With Wimbledon well under way, it’s the perfect time to talk about one of the more shameful aspects of the sport of tennis: unsportsmanlike conduct in the form of racket abuse. Earlier this year at the tournament in Indian Wells, American Ryan Harrison, ranked 41 in the world on the men’s tour, destroyed a total of five tennis rackets after losing to a competitor.
In the New Yorker, Louisa Thomas has a profile of 22-year-old Australian Nick Kyrgios, ranked 20th in the world, and a reluctant rising star who has beat the likes of Roger Federer, Rafael Nadal, and Novak Djokovic. Kyrgios has been known to sour when matches don’t go well, and joins a long list of players who take out their frustrations on their rackets.
Racquet smashing is the most common means of catharsis. Goran Ivanisevic had to default a 2000 match because he had broken all his racquets. In 2008, Mikhail Youzhny hit himself in the forehead with his racquet so hard that it left a bloody gash. Marat Safin, a two-time slam winner, who was as tormented as he was gifted, has estimated that he smashed seven hundred racquets in his career. He’s said to have played with shards of graphite embedded in his arm.

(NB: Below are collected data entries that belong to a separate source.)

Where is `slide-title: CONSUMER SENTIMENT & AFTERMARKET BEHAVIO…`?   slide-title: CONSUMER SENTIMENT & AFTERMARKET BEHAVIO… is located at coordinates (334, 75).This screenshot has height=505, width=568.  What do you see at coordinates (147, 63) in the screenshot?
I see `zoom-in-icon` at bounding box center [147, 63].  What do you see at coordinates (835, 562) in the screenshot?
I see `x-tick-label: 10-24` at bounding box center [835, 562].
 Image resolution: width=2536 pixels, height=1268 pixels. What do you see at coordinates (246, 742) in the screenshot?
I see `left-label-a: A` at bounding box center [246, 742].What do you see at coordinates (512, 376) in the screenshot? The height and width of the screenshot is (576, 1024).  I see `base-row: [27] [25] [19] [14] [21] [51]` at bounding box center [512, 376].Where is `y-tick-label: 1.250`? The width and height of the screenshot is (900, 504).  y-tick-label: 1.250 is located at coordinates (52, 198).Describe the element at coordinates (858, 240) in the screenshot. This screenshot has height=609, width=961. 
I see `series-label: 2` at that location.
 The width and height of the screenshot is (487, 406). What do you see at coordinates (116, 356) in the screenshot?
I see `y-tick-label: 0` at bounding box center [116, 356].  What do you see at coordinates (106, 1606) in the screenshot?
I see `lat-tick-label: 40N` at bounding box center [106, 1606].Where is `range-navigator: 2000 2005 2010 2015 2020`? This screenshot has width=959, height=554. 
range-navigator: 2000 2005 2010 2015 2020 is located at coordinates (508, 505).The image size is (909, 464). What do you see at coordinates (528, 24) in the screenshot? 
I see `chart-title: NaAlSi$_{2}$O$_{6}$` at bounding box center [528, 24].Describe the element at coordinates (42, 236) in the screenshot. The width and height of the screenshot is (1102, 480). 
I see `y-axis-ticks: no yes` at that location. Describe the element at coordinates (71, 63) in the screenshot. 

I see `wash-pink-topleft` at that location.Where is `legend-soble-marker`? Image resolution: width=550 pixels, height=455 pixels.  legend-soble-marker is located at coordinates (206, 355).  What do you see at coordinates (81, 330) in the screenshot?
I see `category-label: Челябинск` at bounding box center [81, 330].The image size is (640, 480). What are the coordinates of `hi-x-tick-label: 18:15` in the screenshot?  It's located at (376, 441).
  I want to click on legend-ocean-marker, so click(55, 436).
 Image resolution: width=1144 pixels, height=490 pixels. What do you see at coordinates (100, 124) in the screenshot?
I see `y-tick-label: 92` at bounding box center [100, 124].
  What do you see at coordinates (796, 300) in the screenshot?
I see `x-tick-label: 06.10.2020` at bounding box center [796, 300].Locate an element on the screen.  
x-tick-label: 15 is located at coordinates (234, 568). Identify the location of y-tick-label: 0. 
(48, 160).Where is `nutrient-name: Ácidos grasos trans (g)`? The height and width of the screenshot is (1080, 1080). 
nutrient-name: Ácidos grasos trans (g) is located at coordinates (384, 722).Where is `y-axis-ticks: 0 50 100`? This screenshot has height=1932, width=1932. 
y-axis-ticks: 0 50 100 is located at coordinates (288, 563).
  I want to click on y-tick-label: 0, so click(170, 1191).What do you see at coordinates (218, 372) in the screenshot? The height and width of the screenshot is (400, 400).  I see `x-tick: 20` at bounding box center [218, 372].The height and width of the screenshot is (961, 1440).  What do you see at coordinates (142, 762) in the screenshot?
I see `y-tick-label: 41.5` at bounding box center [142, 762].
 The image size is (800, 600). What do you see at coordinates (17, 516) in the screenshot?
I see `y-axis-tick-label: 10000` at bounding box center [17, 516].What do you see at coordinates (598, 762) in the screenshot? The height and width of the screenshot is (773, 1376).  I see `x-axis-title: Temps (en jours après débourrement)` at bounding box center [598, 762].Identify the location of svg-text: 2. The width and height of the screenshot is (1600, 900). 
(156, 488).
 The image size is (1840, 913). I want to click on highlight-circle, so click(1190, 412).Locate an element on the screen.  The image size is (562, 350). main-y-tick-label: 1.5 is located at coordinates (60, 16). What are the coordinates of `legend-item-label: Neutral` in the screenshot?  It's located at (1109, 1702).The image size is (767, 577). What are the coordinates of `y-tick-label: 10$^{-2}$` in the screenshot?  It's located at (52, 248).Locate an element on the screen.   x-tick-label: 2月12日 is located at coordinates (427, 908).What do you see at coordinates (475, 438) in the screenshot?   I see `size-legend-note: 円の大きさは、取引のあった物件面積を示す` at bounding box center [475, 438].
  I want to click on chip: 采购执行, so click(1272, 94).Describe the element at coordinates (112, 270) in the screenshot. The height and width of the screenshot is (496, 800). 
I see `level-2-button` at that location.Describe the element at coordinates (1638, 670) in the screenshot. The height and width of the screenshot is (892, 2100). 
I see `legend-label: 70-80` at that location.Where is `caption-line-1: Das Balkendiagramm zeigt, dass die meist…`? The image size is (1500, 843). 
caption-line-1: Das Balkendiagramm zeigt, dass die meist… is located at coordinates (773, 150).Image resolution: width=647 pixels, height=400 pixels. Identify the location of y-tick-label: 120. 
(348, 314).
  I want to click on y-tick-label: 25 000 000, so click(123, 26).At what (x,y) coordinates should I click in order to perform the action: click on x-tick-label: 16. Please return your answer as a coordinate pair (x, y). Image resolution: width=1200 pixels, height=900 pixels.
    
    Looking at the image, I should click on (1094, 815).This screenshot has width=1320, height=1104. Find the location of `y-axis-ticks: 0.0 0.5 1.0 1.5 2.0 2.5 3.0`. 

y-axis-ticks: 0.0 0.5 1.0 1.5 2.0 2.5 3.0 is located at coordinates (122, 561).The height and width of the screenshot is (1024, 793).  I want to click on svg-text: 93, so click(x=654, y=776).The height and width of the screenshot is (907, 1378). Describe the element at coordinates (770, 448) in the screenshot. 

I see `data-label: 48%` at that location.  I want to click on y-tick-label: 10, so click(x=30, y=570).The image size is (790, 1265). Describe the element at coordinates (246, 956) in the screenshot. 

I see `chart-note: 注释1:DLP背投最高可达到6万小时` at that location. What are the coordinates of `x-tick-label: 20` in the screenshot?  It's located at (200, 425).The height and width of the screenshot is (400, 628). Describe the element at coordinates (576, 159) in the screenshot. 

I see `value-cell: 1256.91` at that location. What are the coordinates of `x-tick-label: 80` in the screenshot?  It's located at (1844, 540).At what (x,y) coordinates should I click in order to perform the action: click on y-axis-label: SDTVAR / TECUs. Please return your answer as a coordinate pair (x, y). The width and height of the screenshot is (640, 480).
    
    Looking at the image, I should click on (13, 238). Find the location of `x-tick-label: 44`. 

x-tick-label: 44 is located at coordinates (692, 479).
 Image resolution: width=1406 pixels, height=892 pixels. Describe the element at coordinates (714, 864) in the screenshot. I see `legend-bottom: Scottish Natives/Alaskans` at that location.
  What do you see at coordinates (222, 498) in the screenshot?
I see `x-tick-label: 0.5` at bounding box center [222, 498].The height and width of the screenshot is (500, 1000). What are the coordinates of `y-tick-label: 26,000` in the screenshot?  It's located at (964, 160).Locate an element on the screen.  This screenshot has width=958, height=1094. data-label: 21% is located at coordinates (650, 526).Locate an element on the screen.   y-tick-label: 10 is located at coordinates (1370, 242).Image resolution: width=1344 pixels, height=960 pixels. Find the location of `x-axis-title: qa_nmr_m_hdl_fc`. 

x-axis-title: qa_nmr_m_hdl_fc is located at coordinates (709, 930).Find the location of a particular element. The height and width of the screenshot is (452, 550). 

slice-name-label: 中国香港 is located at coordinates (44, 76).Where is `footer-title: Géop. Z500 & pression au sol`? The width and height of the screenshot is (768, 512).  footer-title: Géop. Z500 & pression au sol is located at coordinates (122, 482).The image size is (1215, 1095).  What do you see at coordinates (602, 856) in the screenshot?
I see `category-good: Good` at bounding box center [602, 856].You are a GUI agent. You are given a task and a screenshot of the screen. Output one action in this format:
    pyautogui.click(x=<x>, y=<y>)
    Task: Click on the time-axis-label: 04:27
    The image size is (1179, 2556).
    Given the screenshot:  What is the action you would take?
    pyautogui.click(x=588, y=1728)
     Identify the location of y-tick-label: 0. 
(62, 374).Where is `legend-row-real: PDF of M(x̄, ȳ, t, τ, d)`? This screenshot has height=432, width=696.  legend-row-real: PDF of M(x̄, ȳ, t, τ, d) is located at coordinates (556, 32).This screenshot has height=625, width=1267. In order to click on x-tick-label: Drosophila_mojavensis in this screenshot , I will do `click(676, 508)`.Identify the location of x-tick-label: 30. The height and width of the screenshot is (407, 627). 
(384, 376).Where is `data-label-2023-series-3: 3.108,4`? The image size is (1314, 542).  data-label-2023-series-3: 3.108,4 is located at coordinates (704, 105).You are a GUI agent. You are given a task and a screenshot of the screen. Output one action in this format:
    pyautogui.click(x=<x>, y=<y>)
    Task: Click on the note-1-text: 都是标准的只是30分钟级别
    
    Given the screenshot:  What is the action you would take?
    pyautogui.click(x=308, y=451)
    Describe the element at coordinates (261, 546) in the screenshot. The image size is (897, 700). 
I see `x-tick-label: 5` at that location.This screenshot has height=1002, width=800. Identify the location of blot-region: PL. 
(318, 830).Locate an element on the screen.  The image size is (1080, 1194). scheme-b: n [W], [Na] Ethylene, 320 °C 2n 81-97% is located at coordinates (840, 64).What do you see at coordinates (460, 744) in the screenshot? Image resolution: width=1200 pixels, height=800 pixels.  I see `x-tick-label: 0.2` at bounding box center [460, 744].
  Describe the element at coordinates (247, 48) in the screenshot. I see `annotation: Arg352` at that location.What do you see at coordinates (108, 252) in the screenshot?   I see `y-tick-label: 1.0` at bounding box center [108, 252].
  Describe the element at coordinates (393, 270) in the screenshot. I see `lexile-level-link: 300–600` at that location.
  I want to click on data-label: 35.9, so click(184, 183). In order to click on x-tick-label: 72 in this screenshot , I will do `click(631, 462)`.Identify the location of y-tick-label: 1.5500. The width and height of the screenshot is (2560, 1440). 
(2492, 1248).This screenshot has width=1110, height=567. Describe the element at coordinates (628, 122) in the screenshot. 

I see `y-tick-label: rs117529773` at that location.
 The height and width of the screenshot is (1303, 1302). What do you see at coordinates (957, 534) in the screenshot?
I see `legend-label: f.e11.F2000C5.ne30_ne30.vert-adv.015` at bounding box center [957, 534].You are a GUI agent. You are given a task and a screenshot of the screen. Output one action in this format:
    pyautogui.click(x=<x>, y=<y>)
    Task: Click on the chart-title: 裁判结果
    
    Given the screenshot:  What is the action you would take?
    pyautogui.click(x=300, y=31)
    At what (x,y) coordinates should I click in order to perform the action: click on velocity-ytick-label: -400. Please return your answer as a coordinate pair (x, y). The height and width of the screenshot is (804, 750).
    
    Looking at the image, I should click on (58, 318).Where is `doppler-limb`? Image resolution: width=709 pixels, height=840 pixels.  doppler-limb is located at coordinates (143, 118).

Almost every player smashes racquets, and all of them rant and mutter. “Tennis is the sport in which you talk to yourself. No athletes talk to themselves like tennis players,” Agassi wrote in his autobiography, “Open.” “Why? Because tennis is so damned lonely. Only boxers can understand the loneliness of tennis players—and yet boxers have their corner men and managers.” And, during a match, unlike boxers, tennis players can’t talk to or touch even their opponents, let alone a coach.
The cathartic act comes with consequences: Players are often fined several thousand dollars for racket abuse. At last year’s Wimbledon tournament, Serena Williams was fined $10,000 for repeatedly smashing her racket out of frustration.